-- start Document passage --

The Oxen

Philippians 2.10

I have always enjoyed Thomas Hardy's poetry.
It has a simplicity and honesty about it.
This particular poem is suitable for the season....

It is based on a very old country tradition, that on Christmas Eve at midnight the farm animals kneel to honour the baby Jesus, as their ancestors did so long ago.

Thomas Hardy's "The Oxen" (1915)

Christmas Eve, and twelve of the clock:
"Now they are all on their knees,"
An elder said as we sat in a flock
By the embers in hearthside ease.

We pictured the meek mild creatures where
They dwelt in their strawy pen,
Nor did it occur to one of us there
To doubt they were kneeling then.

So fair a fancy few would weave
In these years! Yet, I feel,
If someone said on Christmas Eve,
"Come; see the oxen kneel 
In the lonely barton by yonder coomb
Our childhood used to know,"
I should go with him in the gloom,
Hoping it might be so.

The Stables At Midnight
A young girl's painting after she heard the story from her father.

I found this story on Google.
It is written by Anna Flyzik as if it is absolutely true.
Can I believe it? Perhaps......

It happened in 1991 or '92.
My marriage had ended, and I was leasing a farm as a boarding stable.
I had around 20 horses at Christmas that year.
My son was then 5 or 6 years old and knew the Thomas Hardy poem about all the animals kneeling down at midnight on Christmas Eve.
He begged and begged to go to the stable at midnight, but I put him off, not wanting to disappoint him in this year of so many disappointments.

You see, I had a lot of horses that did not like to lie down even in the wee hours of the night, including two mares whose owners told me they'd had those two for years and had yet to even see them off their feet.
A number of the others would lie down, but would immediately get up when someone entered the barn or came near them.
Well, that Christmas Eve, Conor woke up at 11:30 and begged to go to the stable to see if it was true.

My heart was a little heavy as we went down.
It was 11:59.
We entered the barn at midnight, flashlight in hand.

-- end Document passage --

### What you will do
[1] Copy everything in the post on Hardy's "The Oxen" from "We pictured the" down to "might be so.".
[2] In the post on Hardy's "The Oxen", what time did Conor wake up on Christmas Eve?
The lines after this come from a separate source.

-- start Dataset content --

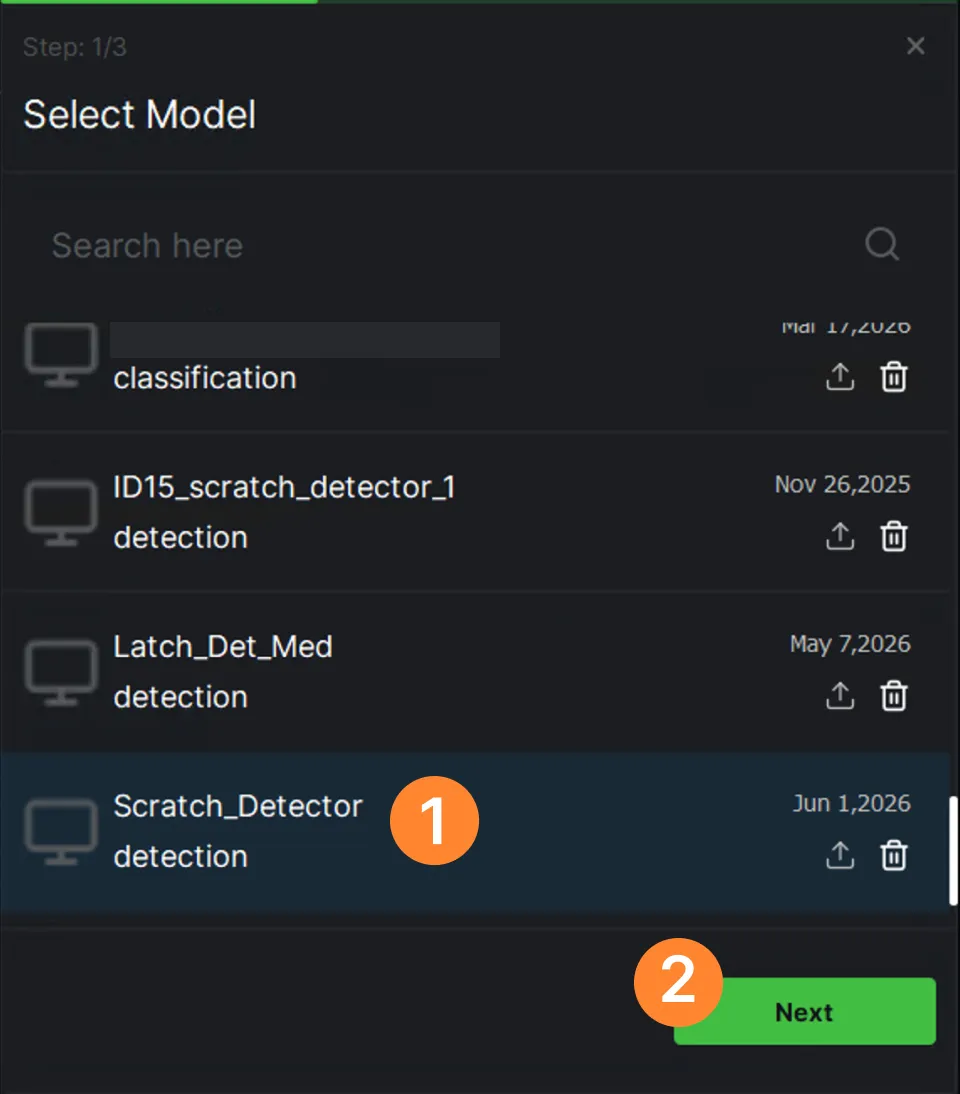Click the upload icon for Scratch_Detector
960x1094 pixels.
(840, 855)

-- end Dataset content --
-- start Dataset content --

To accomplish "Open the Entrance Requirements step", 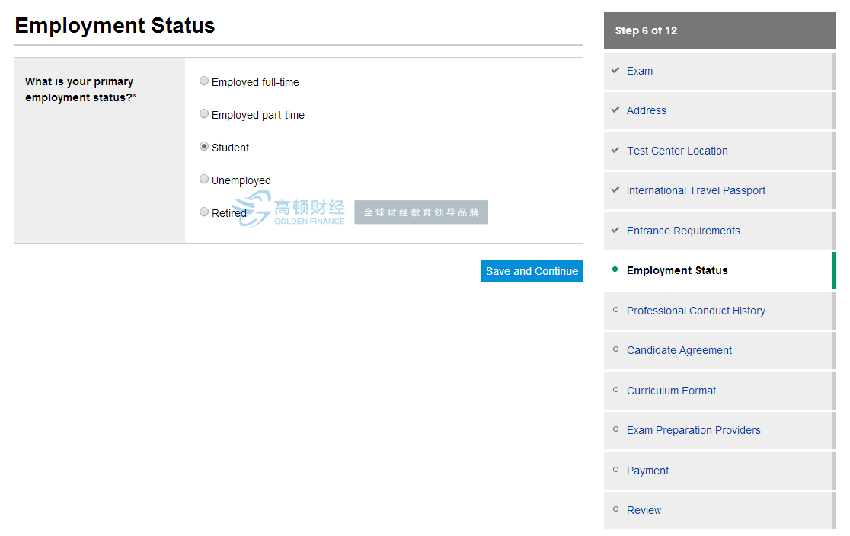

-- end Dataset content --

### Solution set
[1]
We pictured the meek mild creatures where
They dwelt in their strawy pen,
Nor did it occur to one of us there
To doubt they were kneeling then.

So fair a fancy few would weave
In these years! Yet, I feel,
If someone said on Christmas Eve,
"Come; see the oxen kneel 
In the lonely barton by yonder coomb
Our childhood used to know,"
I should go with him in the gloom,
Hoping it might be so.

[2] 11:30